A scholarship provided Whitton with the opportunity to travel to Japan to meet with robotics pioneer Hiroshi Ishiguro, who became famous in tech circles for having built an eerily creepy robotic copy of himself. "I was initially drawn to the uncanny and surrealistic aspect to Ishiguro’s story, and this area of robotics specific to Japan which has a reputation in pushing the boundaries between science, art, and philosophy," says Whitton. The result is a collection of photos that appear to capture robots in the throes of electronic existential crises.

Sonzai-Kan is essentially the notion that an object can contain the presence or spirit of its creator.Ishiguro gave Whitton the run of his lab and introduced her to colleagues who were pursuing other approaches to humanoid robot development. Whether their robots were hyper-realistic or humorous in nature, Whitton was captivated by a term their creators used, Sonzai-Kan, which is essentially the notion that an object can contain the presence or spirit of its creator.

Conversations between Whitton and Ishiguro revealed Sonzai-Kan in some surprisingly somber ways. A photo of Ishiguro's robotic doppelgänger sitting alone in the lab is one of Whitton's favorite in the series for this reason. "There is a real sense of melancholy to the image, the Geminoid has fallen behind in the high-tech developments of robotics and is obsolete not only in its field of science, but personally to Ishiguro who has made a older looking version, Geminoid HI-3," she says. "As Ishiguro faces his mortality, the Geminoid faces his inescapable teleology."

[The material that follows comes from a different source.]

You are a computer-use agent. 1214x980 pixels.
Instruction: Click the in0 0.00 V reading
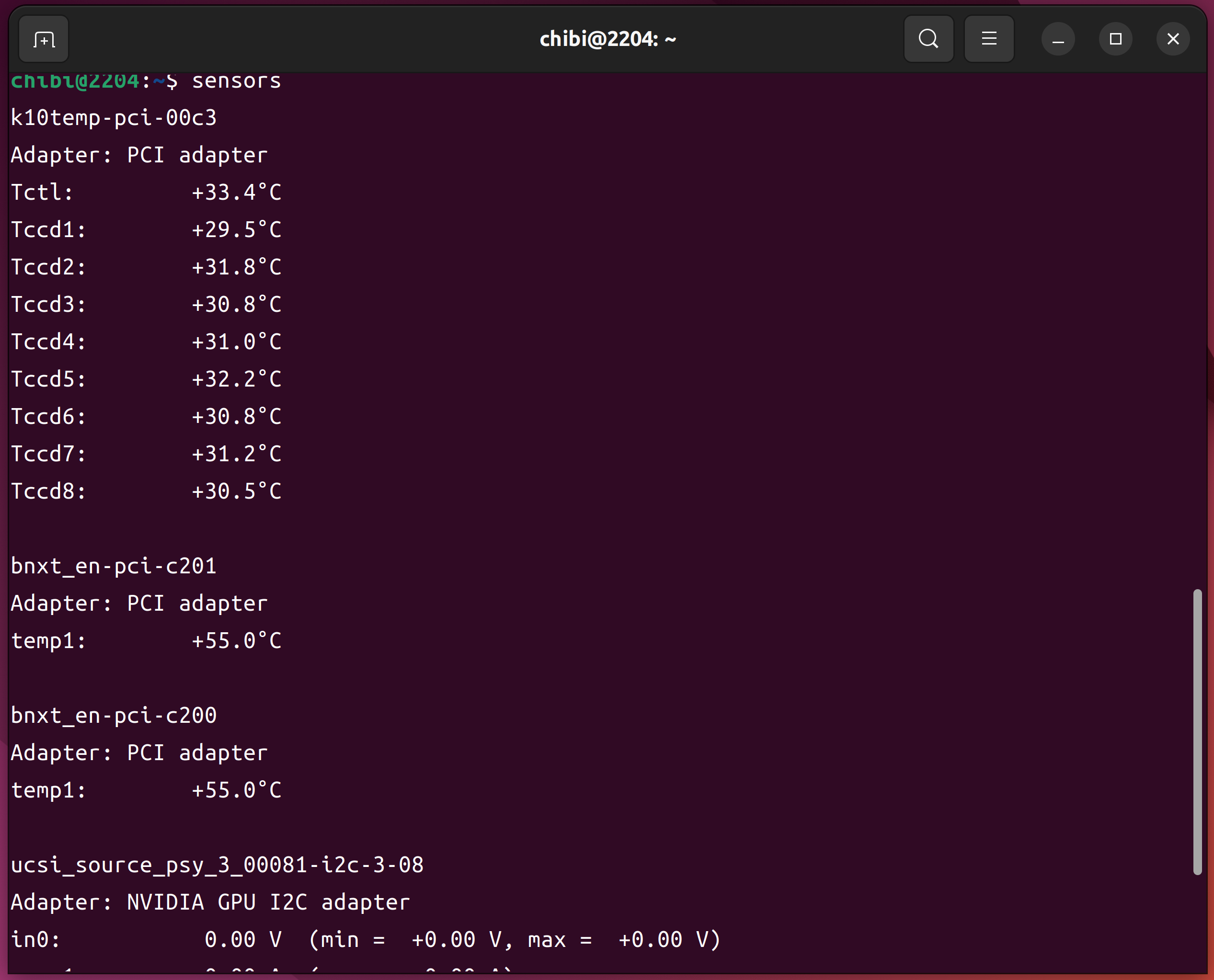pyautogui.click(x=243, y=939)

Sonzai-Kan also appears to be a two-way affair and like a kind of mechanical mirror, Ishiguro's identity is wrapped up in his Geminoid robots. Most press accounts are illustrated not with his photo, but that of his android double. As Ishiguro inevitably ages his robot remains perfect, forever flush in the rubbery glory of youth. In response, Ishiguro has developed a new version of the robot that has aged, but also invested in plastic surgery to try to preserve the visual connection to his first creation.

Ishiguro's synthetic self-portrait made him question what it means to be human and how life-like machines can alter that definition and Whitton hopes to spread these questions by "using portraiture to illustrate the relationships between technology and identity."